An estimated one million Ukrainians are residing in Poland, making up a large chunk of restaurant and shop employees in the capital Warsaw.
“Without the Ukrainians, the Polish economy would be in deep trouble, particularly regarding less skilled positions,” said Maciej Witucki, president of Work Service, one of Poland’s largest employment agencies.
However emigration isn’t the only cause for the labor drought.
A lack of investment in education and training has also left tens of thousands of young people without formal skills or employment.
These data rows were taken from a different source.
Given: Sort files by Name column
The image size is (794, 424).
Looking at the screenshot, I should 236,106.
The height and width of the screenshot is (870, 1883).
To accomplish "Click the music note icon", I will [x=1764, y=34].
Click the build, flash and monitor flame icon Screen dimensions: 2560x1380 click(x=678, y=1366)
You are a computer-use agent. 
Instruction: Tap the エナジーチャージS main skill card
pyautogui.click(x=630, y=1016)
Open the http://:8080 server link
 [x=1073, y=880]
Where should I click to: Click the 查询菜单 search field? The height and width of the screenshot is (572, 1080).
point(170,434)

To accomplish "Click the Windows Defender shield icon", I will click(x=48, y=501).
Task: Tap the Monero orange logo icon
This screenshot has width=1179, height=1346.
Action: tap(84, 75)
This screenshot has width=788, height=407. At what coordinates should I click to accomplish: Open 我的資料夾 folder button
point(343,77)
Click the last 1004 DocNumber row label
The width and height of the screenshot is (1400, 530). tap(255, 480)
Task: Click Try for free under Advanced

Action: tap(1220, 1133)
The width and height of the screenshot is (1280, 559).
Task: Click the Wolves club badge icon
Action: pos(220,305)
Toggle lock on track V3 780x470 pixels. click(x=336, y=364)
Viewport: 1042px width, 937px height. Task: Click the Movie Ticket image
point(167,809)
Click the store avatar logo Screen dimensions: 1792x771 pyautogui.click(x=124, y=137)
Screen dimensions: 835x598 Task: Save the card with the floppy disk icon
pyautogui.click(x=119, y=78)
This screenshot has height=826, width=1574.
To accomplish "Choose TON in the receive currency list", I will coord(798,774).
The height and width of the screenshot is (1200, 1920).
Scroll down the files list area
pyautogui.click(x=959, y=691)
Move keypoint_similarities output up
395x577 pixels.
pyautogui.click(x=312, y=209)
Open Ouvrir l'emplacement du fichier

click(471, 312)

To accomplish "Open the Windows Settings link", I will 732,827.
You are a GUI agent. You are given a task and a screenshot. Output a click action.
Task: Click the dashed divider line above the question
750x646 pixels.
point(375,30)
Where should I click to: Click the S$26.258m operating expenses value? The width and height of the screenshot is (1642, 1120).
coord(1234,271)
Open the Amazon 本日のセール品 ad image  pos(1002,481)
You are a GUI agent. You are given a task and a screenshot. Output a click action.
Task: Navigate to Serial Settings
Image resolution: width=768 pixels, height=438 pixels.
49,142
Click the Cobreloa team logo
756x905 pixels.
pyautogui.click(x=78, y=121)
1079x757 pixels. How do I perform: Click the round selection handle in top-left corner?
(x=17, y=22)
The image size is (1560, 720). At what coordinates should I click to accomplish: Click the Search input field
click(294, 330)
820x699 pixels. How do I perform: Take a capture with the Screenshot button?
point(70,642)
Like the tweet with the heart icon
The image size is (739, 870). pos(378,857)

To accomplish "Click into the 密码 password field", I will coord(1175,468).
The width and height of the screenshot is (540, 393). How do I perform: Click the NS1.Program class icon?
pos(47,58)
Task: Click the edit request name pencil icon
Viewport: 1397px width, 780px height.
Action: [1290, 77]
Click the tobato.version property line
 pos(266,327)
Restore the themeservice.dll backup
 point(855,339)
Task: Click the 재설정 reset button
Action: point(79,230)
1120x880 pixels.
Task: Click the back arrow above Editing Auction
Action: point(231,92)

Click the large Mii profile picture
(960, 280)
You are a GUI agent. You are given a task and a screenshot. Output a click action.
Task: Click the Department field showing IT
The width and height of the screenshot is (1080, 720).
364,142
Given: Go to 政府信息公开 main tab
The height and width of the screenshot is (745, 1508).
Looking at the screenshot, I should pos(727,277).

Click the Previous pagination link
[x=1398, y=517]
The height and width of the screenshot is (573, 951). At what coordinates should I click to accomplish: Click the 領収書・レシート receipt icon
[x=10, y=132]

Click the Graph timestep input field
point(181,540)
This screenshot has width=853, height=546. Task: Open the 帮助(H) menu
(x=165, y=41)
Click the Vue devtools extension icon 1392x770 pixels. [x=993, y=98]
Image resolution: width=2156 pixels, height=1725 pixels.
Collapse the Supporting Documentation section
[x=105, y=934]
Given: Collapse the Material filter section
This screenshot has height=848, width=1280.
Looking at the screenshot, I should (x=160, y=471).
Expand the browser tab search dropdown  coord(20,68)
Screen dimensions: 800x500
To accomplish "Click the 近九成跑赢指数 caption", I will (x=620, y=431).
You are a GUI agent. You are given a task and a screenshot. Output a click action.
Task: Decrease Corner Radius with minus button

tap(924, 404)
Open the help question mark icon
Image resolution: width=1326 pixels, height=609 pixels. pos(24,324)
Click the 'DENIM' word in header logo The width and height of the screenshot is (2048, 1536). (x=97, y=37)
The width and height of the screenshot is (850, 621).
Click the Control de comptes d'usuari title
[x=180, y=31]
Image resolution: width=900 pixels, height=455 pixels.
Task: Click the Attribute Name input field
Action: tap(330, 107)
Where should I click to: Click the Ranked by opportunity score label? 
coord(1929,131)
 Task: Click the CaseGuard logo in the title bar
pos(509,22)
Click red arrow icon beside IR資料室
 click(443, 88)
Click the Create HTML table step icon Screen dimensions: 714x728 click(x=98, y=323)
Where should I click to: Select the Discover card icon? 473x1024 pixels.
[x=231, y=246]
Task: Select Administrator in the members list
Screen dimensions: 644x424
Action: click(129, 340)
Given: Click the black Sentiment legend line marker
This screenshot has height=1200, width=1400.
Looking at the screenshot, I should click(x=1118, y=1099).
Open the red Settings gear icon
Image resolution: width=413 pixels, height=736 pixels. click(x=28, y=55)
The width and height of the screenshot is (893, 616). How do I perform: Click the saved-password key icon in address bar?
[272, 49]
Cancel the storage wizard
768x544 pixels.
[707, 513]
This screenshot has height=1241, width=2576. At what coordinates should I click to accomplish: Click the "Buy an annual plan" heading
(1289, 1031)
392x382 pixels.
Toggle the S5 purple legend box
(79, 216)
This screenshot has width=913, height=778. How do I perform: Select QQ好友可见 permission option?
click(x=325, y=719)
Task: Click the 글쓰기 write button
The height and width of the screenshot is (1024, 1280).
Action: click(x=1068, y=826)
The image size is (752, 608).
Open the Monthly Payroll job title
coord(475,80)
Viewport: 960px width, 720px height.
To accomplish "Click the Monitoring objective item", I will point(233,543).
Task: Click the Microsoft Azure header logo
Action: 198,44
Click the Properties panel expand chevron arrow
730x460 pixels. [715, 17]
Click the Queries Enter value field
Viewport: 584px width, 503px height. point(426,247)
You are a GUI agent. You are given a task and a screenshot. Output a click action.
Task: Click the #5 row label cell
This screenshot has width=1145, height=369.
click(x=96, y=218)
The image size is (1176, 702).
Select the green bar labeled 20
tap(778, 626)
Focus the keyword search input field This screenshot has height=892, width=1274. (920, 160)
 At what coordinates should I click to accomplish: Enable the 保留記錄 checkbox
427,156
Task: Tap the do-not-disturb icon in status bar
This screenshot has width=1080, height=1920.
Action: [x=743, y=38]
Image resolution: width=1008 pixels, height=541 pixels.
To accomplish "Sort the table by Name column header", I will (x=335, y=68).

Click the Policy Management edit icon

In response, governments have rolled out apprentice schemes and teamed up with private businesses to draw recruits, in the hope that they’ll take up domestic jobs.
The EU plans to toughen migrant labor rules and Britain’s decision to quit the bloc might also drive down the number of arrivals.
Following last year’s so-called “Brexit” vote — spurred by a divisive debate on immigration — eastern workers face an uncertain future in Britain.
Until now, only a modest fraction of them have returned home, according to IMF data, but that could change in the coming years.